Ray to appear on PBS’s ‘10 That Changed America’
This is proving to be a good year for Chicago’s Marina City. The iconic city-within-a-city has finally been granted its long-overdue landmark status, and it will be featured in a new PBS documentary: “10 That Changed America,” a series about homes, parks and other sites that shaped the country’s history.
Dr. Katerina Rüedi Ray, director of BGSU’s School of Art, will speak about Marina City on the episode, which airs at 8 p.m. April 5 on WBGSU-TV and WGTE-TV. Ray is the co-author of “Marina City: Bertrand Goldberg’s Urban Vision,” written with Igor Marjanović of Washington University in St. Louis and published in 2010 by Princeton Architectural Press.
“Marina City is probably the most important modern-day building in Chicago,” Ray said “When it was built, in the early 1960s, it was cutting edge in every way.”
Ray, an architect by profession, lived in Marina City from 1996-99 when, after years of decline, the rounded, “corn cob” towers that have defined the Chicago skyline had not been returned to their full potential but were being rediscovered by architects and others who appreciated their special qualities and their place in American architectural history. She met Goldberg briefly in 1996 when she was director of the School of Architecture at the University of Illinois at Chicago.

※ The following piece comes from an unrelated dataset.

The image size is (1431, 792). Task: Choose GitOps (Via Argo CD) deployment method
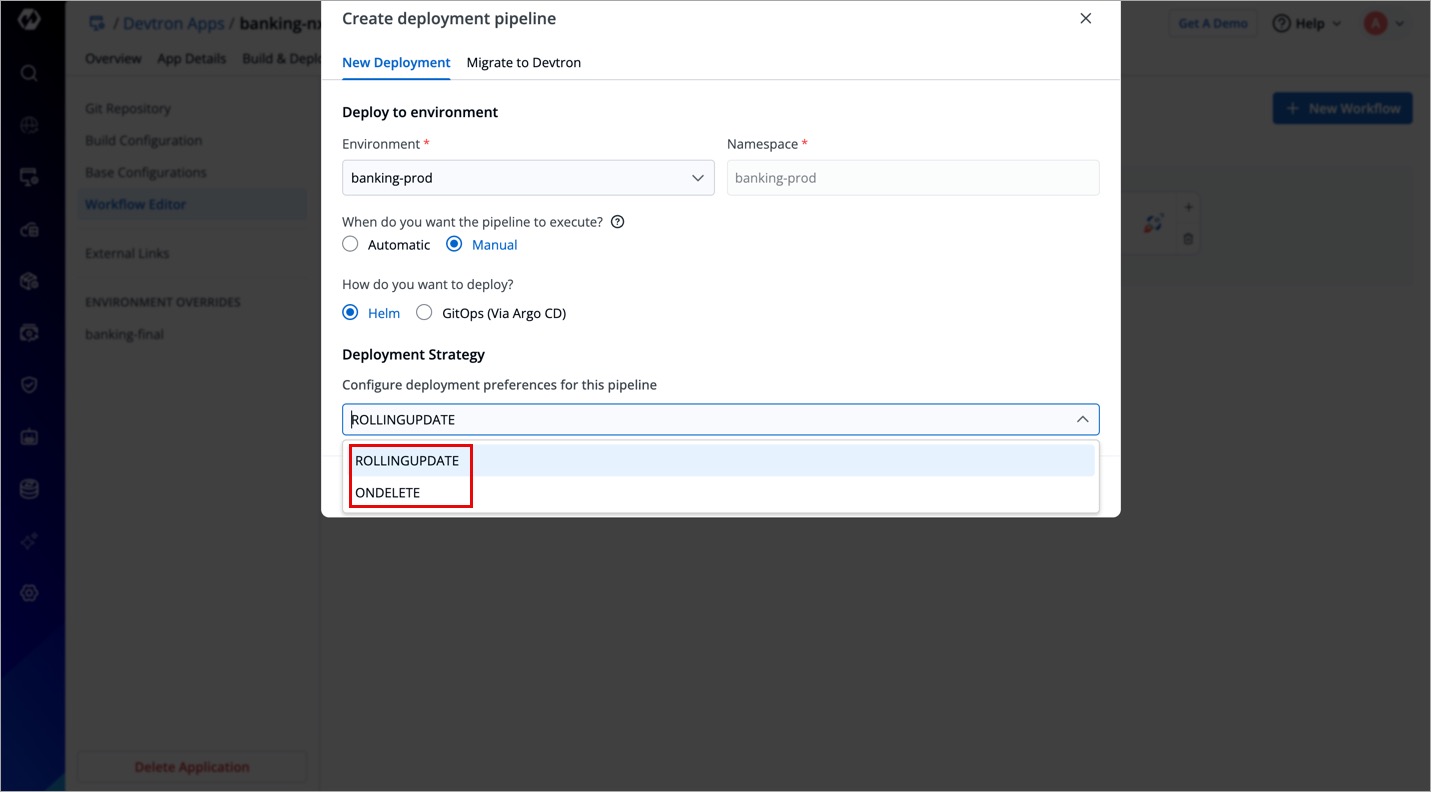424,313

She and Marjanović were among the first to mine the rich archive of materials on Goldberg (1913-97) carefully assembled and archived by his son, Jeffrey, and donated by the family to the Ryerson and Burnham Libraries at the Art Institute of Chicago and its Department of Architecture and Design. They also studied the archive of labor and trade union materials at Wayne State University to learn more about Goldberg’s groundbreaking partnerships with the powerful Building Service Employees International Union, the first Mayor Daley of Chicago, and even in Washington, where he managed to get laws changed to allow investors to get mortgage insurance.
“There was a huge amount of political will behind the building,” Ray said.

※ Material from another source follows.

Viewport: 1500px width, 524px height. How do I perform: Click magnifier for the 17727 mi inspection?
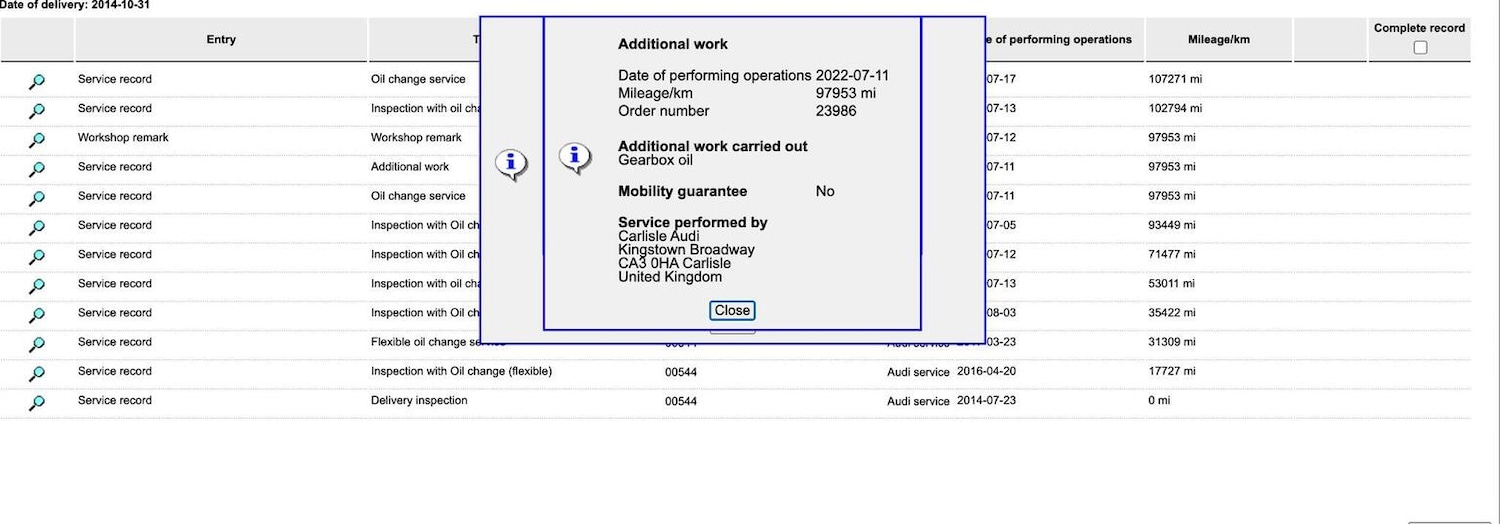(x=37, y=373)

“Marina City” helped bring attention to Goldberg’s remarkable achievements not only in architecture but also “as a model for downtown mixed-use developments. There’s been a huge resurgence of interest in that in the last 10-15 years,” Ray said.
Goldberg’s overarching goal was to stop the post-war “white flight” to the suburbs that threatened the city’s downtown, Ray said. His genius lay in part in his ability to work with others to achieve his goals.
Shunning both the Classical style of architecture taught in most architecture schools and the new, glass and steel box style of his contemporary Mies van der Rohe, Goldberg brought a humanist vision of social justice to creating a rich life for the ordinary citizen. A marvel of efficient engineering and design, his towers along Lake Michigan featured 20 stories of indoor parking for residents, boat ramps, an ice skating rink, energy-efficient, wedge-shaped apartments with floor-to-ceiling windows and expansive views, all-electric appliances, high-speed elevators and more — all at a reasonable rent.
Ray, who is from the Czech Republic and studied architecture in the U.K., and Marjanović, from Serbia and who studied in Chicago, were amazed to find upon coming to the United States that Goldberg’s legacy had been largely overlooked here despite his enormous contributions — a situation that Marina City’s recent landmark status and now the PBS show, along with their book, will begin to put to rights.